1

I have a table which has two columns: ID (primary key, auto increment) and keyword (text, full-text index). The values entered in the keyword column include the following: keyword

  • Car
  • Car sales
  • Cars
  • Sports cars
  • Sports foo
  • Car bar
  • Statistics

Suppose that we have this sentence as an input:

"Find sports car sales statistics in Manhattan."

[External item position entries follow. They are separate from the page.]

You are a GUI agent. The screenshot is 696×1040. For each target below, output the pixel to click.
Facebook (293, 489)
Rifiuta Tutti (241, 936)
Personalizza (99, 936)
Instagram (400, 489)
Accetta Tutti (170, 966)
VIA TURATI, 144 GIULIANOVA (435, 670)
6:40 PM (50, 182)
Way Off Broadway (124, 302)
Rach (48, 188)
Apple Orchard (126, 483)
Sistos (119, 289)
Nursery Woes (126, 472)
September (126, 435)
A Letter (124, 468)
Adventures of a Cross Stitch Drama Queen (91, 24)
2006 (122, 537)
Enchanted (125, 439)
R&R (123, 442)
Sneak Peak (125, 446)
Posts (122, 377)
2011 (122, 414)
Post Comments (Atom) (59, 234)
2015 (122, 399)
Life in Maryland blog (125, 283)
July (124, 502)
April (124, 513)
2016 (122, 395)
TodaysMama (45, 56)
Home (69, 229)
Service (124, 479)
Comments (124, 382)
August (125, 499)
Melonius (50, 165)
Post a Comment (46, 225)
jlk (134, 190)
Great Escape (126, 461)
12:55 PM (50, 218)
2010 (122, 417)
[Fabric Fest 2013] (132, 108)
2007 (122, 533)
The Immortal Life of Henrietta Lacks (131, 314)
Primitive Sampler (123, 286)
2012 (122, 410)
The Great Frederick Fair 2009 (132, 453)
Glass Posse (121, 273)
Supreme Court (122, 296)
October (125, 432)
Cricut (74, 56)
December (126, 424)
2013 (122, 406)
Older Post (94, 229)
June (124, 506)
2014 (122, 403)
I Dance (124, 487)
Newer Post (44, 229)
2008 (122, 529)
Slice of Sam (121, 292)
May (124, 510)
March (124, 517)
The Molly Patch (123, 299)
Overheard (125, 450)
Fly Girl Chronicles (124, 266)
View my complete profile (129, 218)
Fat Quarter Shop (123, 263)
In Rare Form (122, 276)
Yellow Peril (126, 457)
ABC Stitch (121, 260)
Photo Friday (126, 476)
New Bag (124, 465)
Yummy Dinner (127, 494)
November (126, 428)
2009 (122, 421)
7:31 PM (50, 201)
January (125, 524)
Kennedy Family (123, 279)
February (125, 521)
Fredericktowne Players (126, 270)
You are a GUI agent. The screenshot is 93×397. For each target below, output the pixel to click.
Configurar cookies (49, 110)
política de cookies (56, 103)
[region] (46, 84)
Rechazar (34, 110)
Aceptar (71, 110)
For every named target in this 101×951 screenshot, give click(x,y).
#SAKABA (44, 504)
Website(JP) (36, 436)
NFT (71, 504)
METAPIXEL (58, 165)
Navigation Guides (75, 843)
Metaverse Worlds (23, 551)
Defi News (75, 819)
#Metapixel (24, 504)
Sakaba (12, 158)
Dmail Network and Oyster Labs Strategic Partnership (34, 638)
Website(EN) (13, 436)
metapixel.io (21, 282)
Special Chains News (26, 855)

I'm looking (and I have been searching for quite a while) to find either a MySQL query or an algorithm which takes in the given input, and detects the keywords used from the keywords column, resulting in an output of:

"Sports cars", "Car sales", "Statistics"

In other words, I'm trying to take an input that's in the form of a sentence, and then match all the existing (and most relevant) keyword values in the database that are found in the sentence. Note that these keywords could be phrases that consist of words separated by a space.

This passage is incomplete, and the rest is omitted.